“姐姐是說真的?!”莊寒明瞬間興奮起來:“我不會說出去的,姐姐可要說話算數。”隨即又正色道:“若我學會了武功,一定不讓姐姐被人欺負。”
寒雁眼睛一熱,心裏感動,嘴裏道:“你保護好自己就是對姐姐最好的報答了,隻是練武續得吃苦,你莫要半途而廢。”
“我不會的。”莊寒明突然想到什麽,詢問道:“聽汲藍說爹剛剛來過,你們說什麽了?”
莊仕洋和她鬧僵的事明哥兒也是知道的,寒雁搖搖頭:“沒什麽,隻是明天想讓我們見見要進門的周氏罷了。”
“你同意了?”莊寒明不可置信的高聲道:“姐,這不可以,我們的娘親隻有一個。”
“別說了。”寒雁急急打斷他的話,隔牆有耳:“你不懂,你聽著,千萬別在父親麵前提起這件事,隻做不知道。明日見著他們,隻要冷淡些即可,莫要自作主張。”
莊仕洋本來就不喜這個兒子,明哥兒若是再在跟前一鬧,恐怕隻會更令莊仕洋厭惡,這樣一來就遂了周氏的心。父慈子孝雖然隻是一種假象,卻是十分必要的。之前因為寒雁臥病的事明哥兒就同莊仕洋鬧了一場,被罰打了板子關進祠堂,這一次不可重蹈覆轍。

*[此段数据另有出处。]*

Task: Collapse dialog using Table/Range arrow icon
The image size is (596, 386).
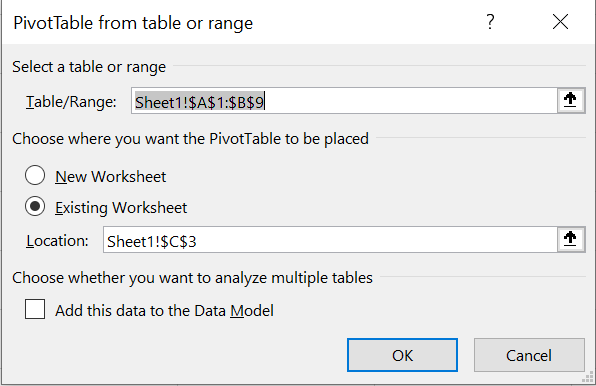Action: [570, 100]
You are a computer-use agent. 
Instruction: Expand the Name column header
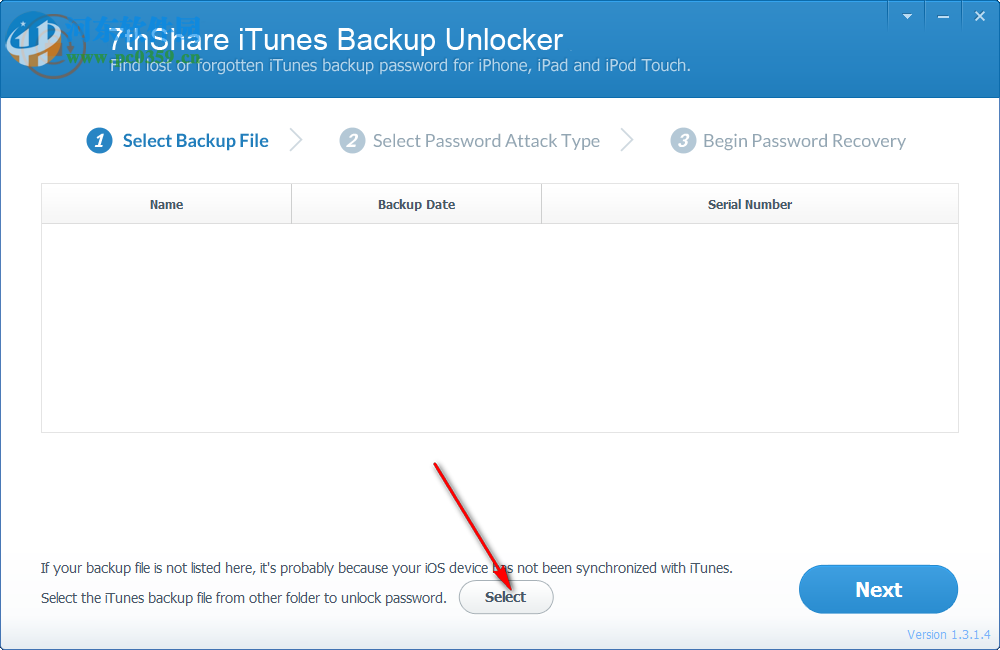tap(166, 204)
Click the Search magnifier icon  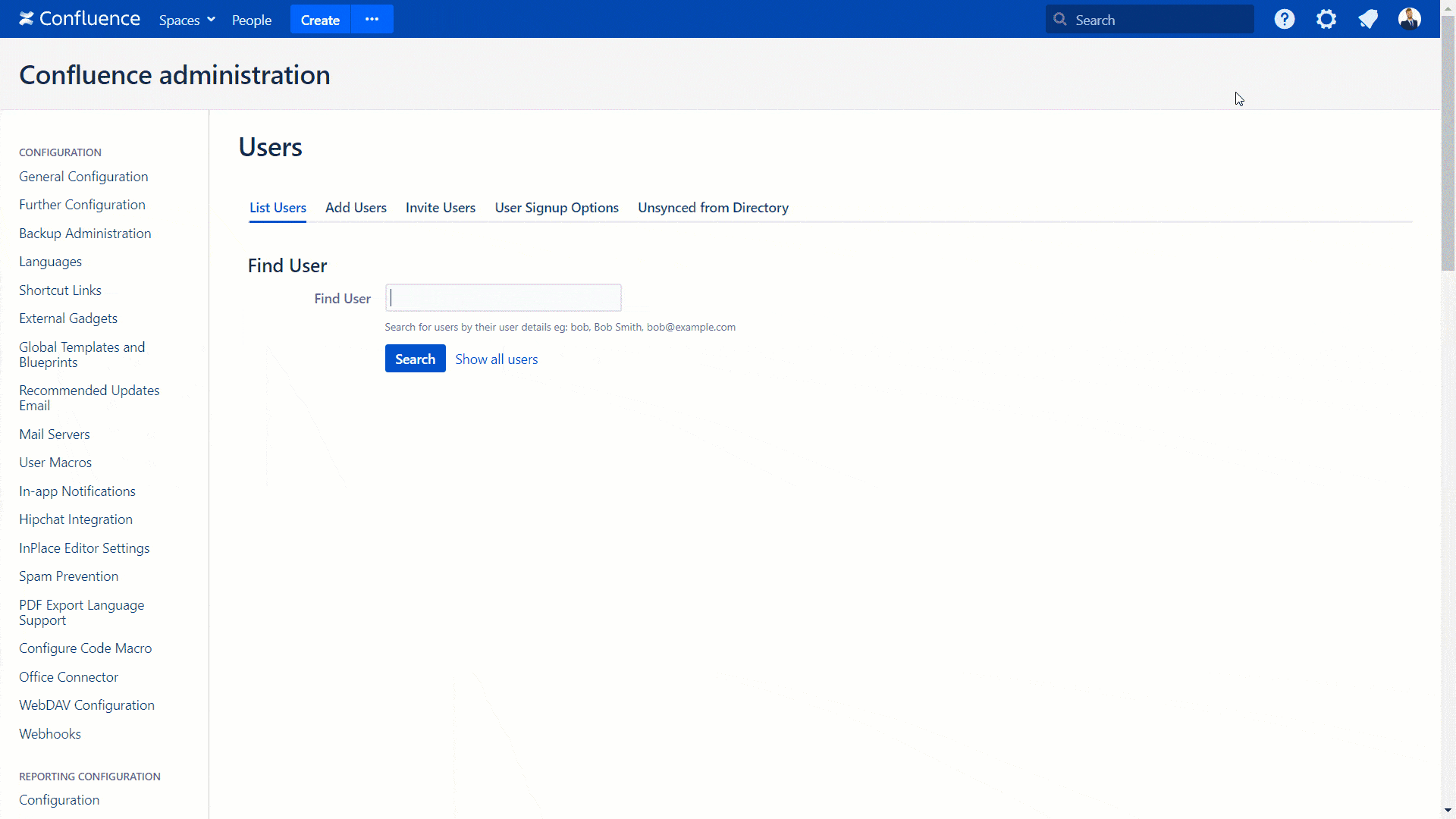pyautogui.click(x=1060, y=19)
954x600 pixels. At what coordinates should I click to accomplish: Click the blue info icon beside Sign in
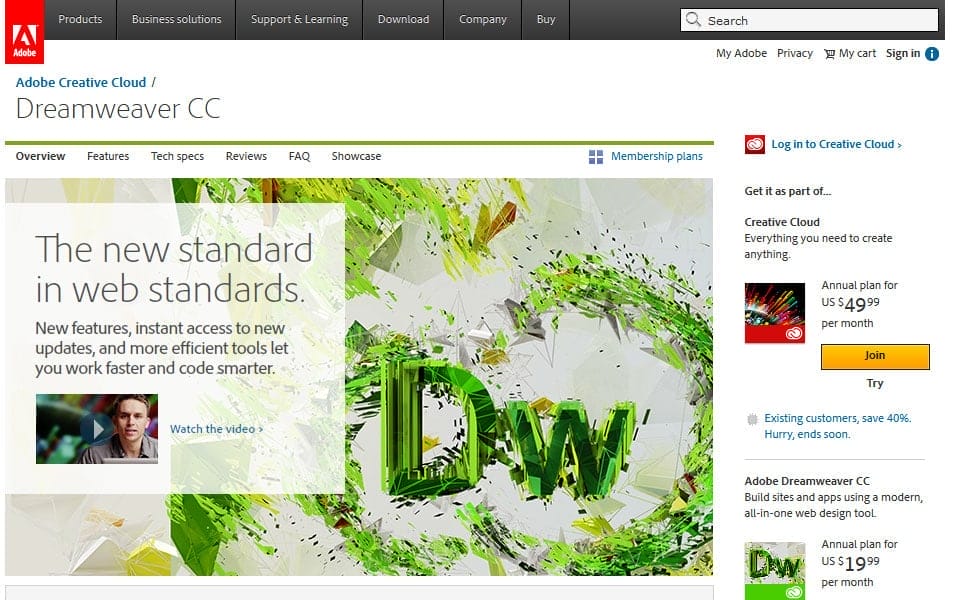(x=931, y=54)
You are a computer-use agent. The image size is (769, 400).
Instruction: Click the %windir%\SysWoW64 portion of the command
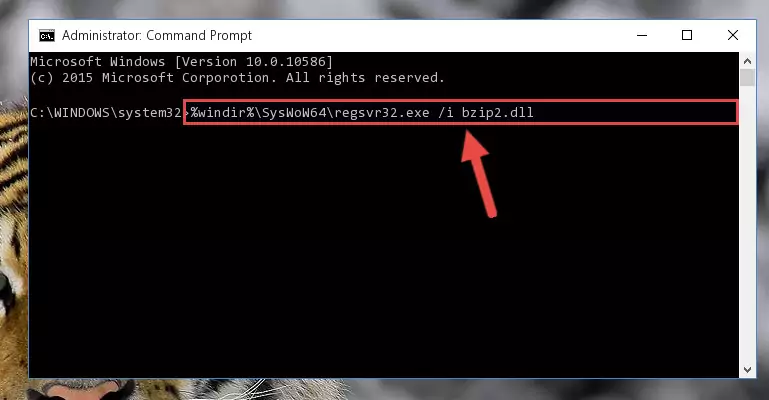tap(258, 113)
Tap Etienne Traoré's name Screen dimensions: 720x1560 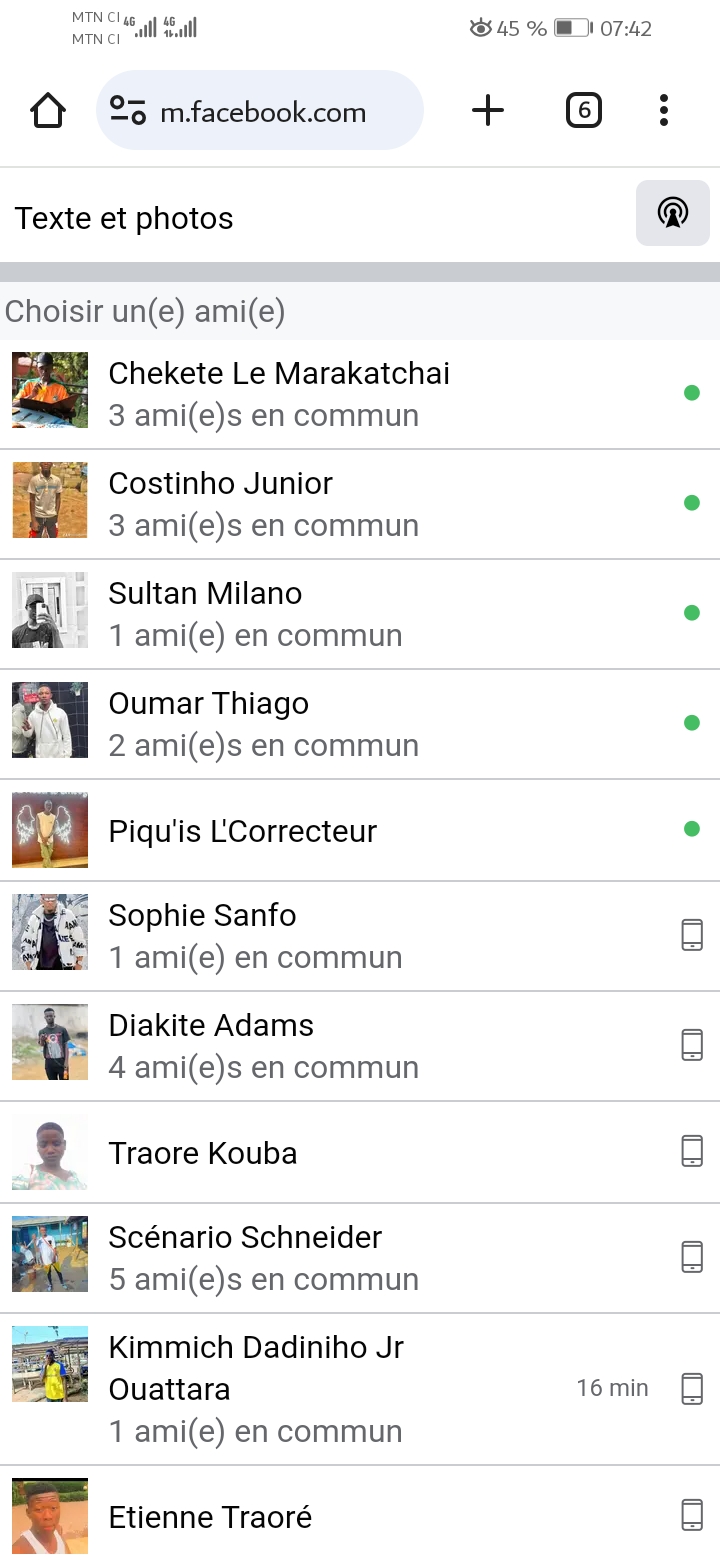click(210, 1517)
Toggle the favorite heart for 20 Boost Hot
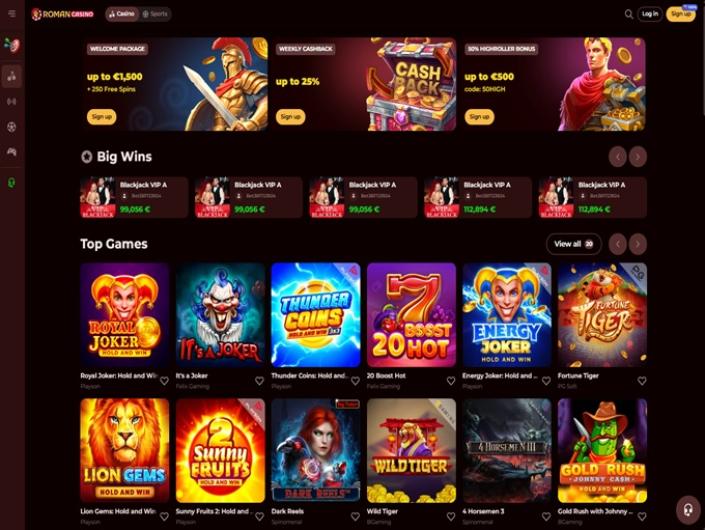Screen dimensions: 705x530 451,381
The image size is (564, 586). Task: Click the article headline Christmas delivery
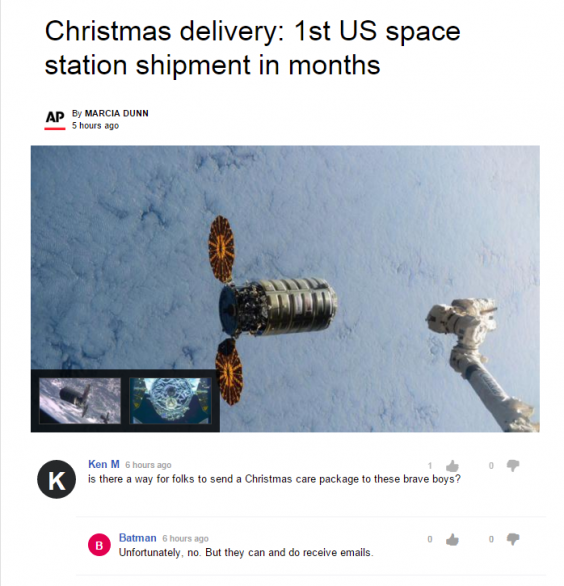[252, 47]
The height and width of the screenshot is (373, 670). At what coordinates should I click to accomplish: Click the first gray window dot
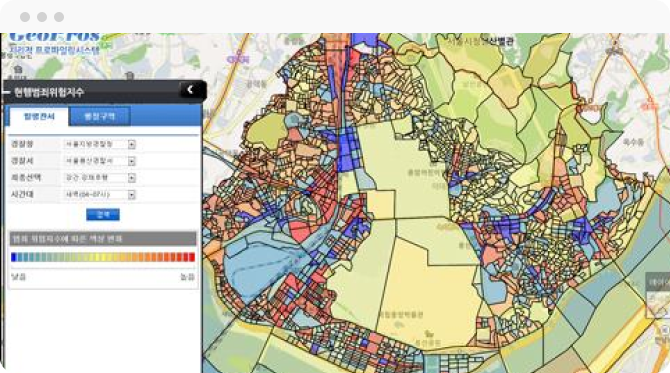coord(25,17)
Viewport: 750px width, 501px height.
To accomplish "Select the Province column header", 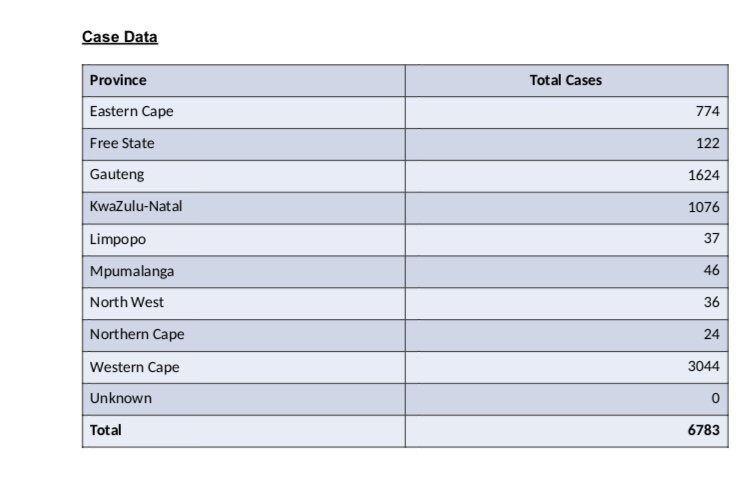I will click(x=118, y=80).
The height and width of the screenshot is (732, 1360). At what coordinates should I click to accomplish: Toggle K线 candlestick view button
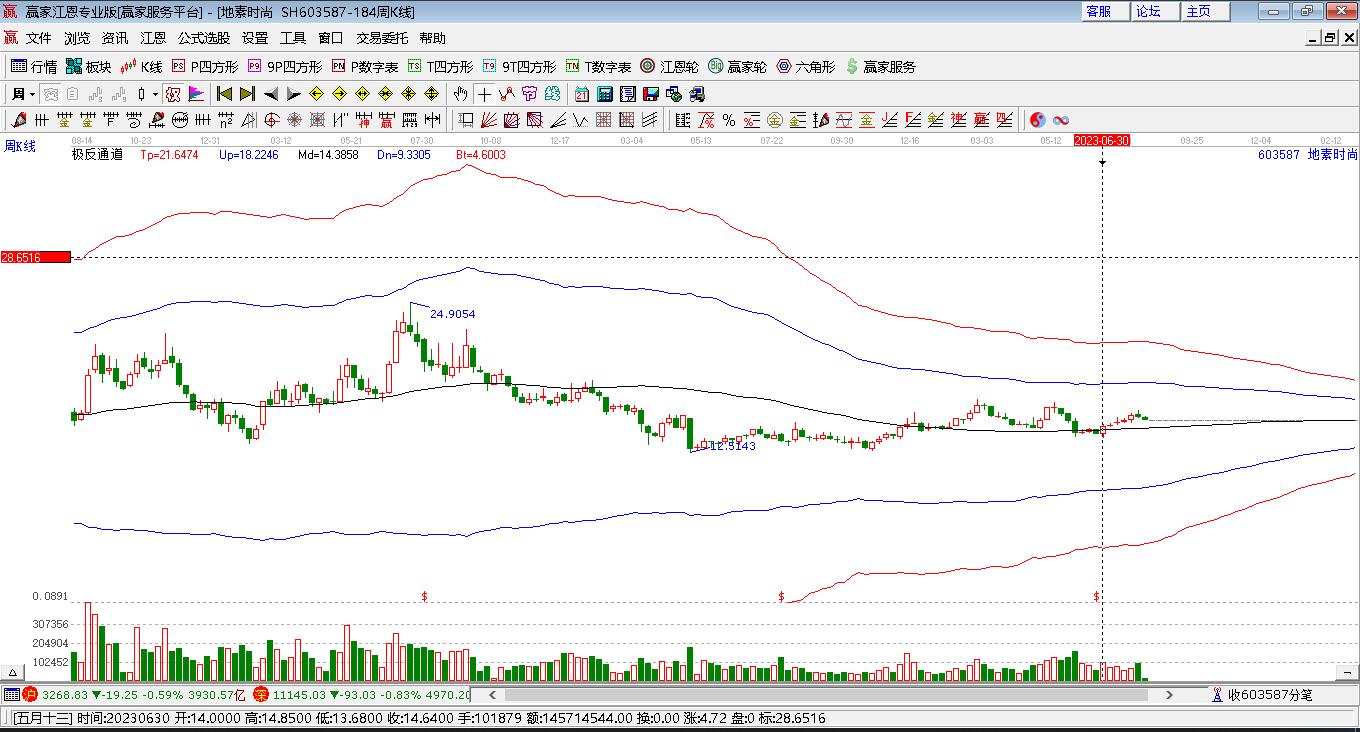coord(141,67)
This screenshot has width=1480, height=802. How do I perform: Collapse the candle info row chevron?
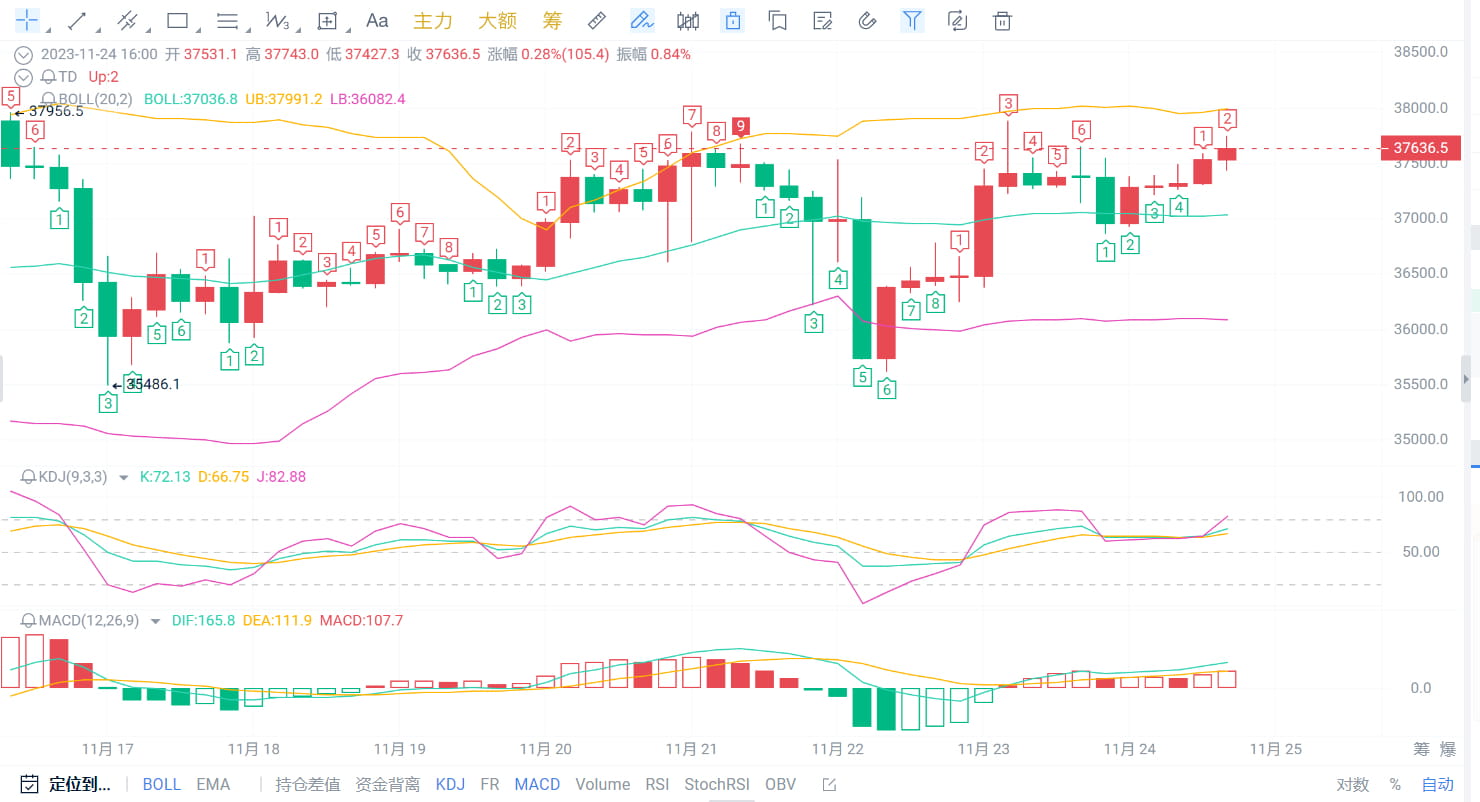(x=22, y=55)
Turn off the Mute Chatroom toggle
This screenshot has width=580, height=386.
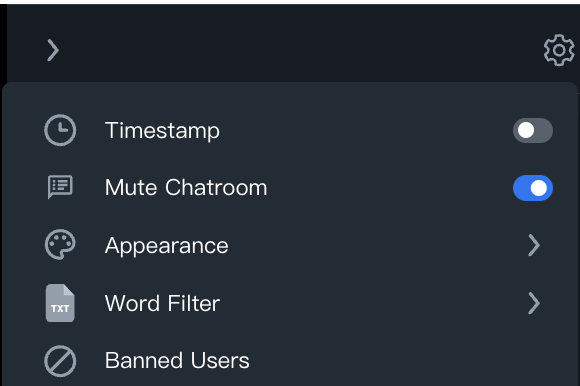click(533, 188)
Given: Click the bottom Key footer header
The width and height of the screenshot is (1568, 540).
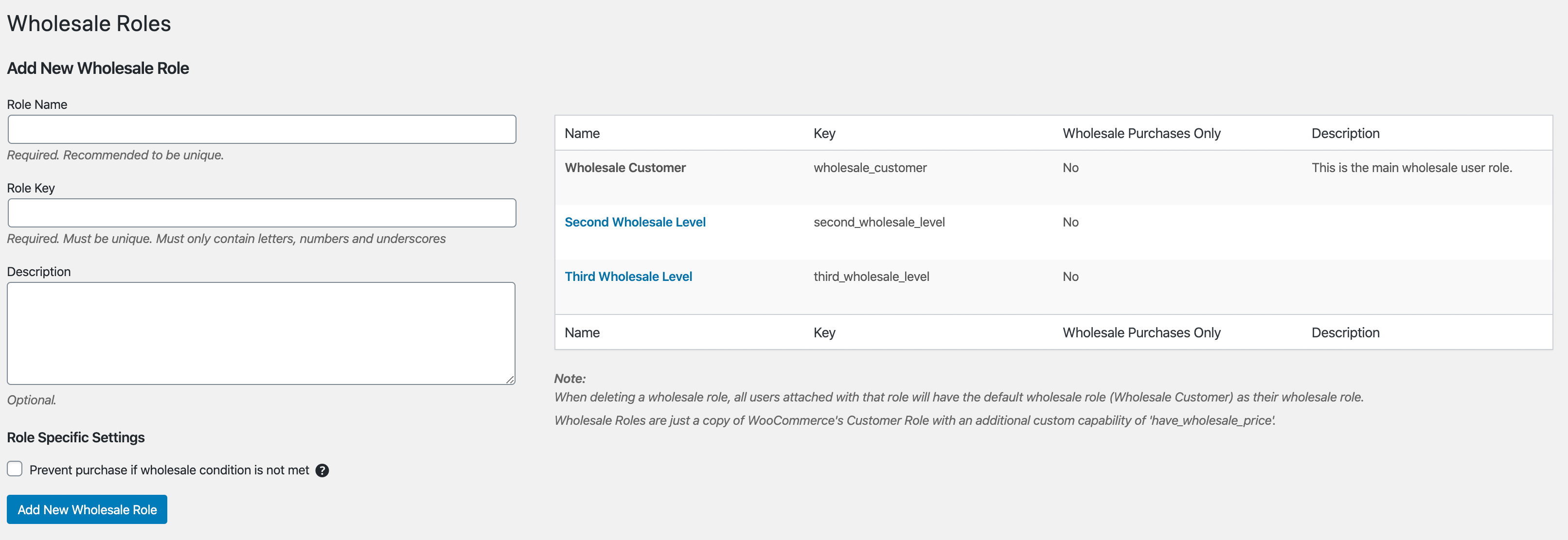Looking at the screenshot, I should coord(824,332).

“姐,可是她想做我們的娘。”莊寒明委屈道:“母親剛過世,爹怎麽能……”
寒雁搖搖頭:“我們的娘隻會有一個,五弟,你若是信我,便照我的做,我自有打算。”
莊寒明想了片刻,終於道:“我信姐姐。”
寒雁看著門口那個小小的身影,微微笑了笑。
今日便是她最後一次掉眼淚,從今往後,莊寒雁就要將所有的眼淚咽進肚子,去保護她想要保護的人。
汲藍,姝紅,陳媽媽,還有,莊寒明。
初冬的日頭含著些微暖意,透過雕花的紅木窗照進屋子。中庭一座古樸小亭,翹角飛簷。一汪清澈池水繞著亭周流過,紅梅點點倒映在如鏡池麵上,好像碧綠美玉上鑲著幾顆紅寶石。